Als Damon Hininger am Mittwoch auf dem Balkon der New York Stock Exchange den Handel eröffnete, plätscherte ihm der Applaus der Trader entgegen, den schon mancher stolze CEO, Politiker oder Hollywoodstar genießen durfte. Nur: Hininger hat die freundliche Geste nicht verdient. Er ist der Chef eines umstrittenen Unternehmens, das es gar nicht geben dürfte.

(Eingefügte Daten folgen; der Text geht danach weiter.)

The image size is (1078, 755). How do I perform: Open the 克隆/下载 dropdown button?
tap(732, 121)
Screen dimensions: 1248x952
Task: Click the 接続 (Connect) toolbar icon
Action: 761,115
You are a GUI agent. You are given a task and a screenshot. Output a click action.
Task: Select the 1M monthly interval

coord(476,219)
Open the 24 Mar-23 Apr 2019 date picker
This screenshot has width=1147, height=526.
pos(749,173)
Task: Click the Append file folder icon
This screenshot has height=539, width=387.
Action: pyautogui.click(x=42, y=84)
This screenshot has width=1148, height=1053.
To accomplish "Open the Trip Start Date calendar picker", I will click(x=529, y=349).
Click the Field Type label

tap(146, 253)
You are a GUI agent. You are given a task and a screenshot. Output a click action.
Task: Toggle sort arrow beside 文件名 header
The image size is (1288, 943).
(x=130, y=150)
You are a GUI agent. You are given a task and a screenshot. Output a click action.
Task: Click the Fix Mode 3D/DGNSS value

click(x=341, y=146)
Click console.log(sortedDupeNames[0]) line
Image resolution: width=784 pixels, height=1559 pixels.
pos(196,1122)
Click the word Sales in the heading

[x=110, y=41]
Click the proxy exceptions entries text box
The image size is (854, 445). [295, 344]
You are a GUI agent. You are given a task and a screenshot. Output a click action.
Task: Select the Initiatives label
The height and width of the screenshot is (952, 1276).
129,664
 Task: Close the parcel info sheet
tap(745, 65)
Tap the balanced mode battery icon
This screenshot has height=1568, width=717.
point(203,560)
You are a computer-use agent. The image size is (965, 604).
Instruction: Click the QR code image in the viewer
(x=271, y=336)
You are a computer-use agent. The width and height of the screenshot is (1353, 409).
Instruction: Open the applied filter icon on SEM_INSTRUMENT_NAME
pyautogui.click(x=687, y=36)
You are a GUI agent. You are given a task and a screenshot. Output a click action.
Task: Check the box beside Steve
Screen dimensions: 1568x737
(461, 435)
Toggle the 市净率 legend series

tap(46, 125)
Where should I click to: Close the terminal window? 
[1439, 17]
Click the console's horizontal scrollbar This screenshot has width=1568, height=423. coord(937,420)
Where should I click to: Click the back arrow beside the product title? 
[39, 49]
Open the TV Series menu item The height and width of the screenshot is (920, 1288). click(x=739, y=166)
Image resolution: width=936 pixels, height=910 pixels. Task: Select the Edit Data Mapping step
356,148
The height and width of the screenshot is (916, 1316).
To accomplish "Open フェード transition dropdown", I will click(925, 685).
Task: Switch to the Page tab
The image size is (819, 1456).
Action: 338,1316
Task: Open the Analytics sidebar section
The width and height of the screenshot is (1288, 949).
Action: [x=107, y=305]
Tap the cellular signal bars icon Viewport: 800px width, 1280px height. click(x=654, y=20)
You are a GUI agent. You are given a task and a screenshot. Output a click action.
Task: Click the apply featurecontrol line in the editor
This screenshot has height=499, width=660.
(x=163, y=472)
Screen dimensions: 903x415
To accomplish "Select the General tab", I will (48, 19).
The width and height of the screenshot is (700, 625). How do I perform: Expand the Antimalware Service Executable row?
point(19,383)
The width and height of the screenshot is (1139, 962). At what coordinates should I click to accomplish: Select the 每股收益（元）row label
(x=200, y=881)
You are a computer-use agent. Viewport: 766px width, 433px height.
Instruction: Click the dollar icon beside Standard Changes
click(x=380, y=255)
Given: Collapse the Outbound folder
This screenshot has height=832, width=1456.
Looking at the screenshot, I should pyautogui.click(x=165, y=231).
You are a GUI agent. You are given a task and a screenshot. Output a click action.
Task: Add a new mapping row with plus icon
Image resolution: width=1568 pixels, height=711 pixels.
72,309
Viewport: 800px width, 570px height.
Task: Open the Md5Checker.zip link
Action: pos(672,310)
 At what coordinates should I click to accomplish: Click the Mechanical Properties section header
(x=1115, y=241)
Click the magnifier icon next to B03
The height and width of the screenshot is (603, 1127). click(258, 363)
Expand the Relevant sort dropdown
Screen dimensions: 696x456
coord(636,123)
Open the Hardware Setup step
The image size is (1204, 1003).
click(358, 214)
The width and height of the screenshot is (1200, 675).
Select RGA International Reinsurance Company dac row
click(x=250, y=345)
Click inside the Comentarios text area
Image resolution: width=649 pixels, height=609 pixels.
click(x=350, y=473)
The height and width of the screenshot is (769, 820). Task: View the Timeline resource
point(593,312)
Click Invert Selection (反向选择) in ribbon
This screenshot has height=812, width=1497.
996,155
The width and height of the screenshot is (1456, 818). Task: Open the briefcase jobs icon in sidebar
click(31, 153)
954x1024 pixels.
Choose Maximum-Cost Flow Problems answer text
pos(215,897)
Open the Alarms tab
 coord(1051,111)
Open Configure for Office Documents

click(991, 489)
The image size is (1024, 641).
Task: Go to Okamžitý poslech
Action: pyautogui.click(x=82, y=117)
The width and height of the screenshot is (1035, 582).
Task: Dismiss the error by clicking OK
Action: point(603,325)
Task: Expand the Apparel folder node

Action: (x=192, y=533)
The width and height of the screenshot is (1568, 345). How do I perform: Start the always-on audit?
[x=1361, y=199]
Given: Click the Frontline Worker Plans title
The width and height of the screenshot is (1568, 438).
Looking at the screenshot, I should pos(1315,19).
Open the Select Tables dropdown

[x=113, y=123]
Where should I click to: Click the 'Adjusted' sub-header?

Die Corrections Corporation of America (CCA), der Hininger vorsteht, wäre mit fast 100.000 Betten in 67 Anlagen einer der größten und erfolgreichsten Konzerne in der Tourismusbranche... wenn man nicht beim Komfort so schlecht abschneiden würde. Düstere Zimmer, billige Linoleumböden, einfache Holzbetten, dünne Matratzen... ach ja, und Gitter vor den Fenstern. CCA ist der größte amerikanische Gefängnisbetreiber und damit in einem Bereich aktiv, der in anderen Ländern nicht Teil der Privatwirtschaft ist, sondern vom Staat gemanagt wird.

Vielleicht hat der Rest der Welt nicht begriffen, dass man mit Gefängnissen gutes Geld verdienen kann. CCA jedenfalls macht einen Jahresumsatz von fast 2 Milliarden Dollar und einen Gewinn von rund 300 Millionen Dollar. Das Unternehmen ist Branchenführer, wenn auch die Konkurrenz nicht weit entfernt ist. Die Aktie von CCA ist seit zwanzig Jahren an der Wall Street notiert und tendiert bei rund 35 Dollar.

Das Problem: Wäre CCA tatsächlich im Hotelgewerbe, gäbe es legitime Möglichkeiten, neue Kunden anzulocken und immer höhere Gewinne einzufahren... ein neuer Pool, gutes Essen, nicht zuletzt mehr Werbung. Da man aber gar nicht auf freiwillige Kundschaft setzt, fällt auch die Kundenakquise ganz anders aus: Die Unternehmen der Gefängnisbranche betreiben in großem Stil Lobbyarbeit und setzen sich etwa erfolgreich dafür ein, dass immer mehr Bagatelldelikte in den USA mit Haftstrafen quittiert werden und dass diese auch immer länger ausfallen.

Sie arbeiten in dem Bereich nicht nur mit Politikern in Washington zusammen, sondern auch auf Ebene der Bundesstaaten und sogar lokal und regional. So sind etwa in den USA sowohl Sheriff als auch Richter gewählte Ämter – die Knast-Unternehmen sponsern großzügig denjenigen im Wahlkampf, der für eine besonders harte Linie steht. So kann ein Sheriff ein persönliches Interesse daran haben, auch bei minimalen Vergehen rigoros einzuschreiten... ein Richter verhängt dann vielleicht eine härtere Strafe als einem Beobachter angemessen erscheint.

Über das Geschäft mit dem Strafvollzug gibt es zahllose Berichte und Dokumentarfilme, zu einem Sinneswandel hat das nicht geführt. Vielmehr stehen zahlreiche Amerikaner zu ihrer Kultur, die sich etwa von Deutschland oder anderen europäischen Ländern unterscheidet: Während dort etwa die Resozialisierung von Straftätern im Mittelpunkt steht, misst man diesem Aspekt in den USA keine Bedeutung bei. Hier geht es um Strafe, um Rache... und letzten Endes auch um Geld.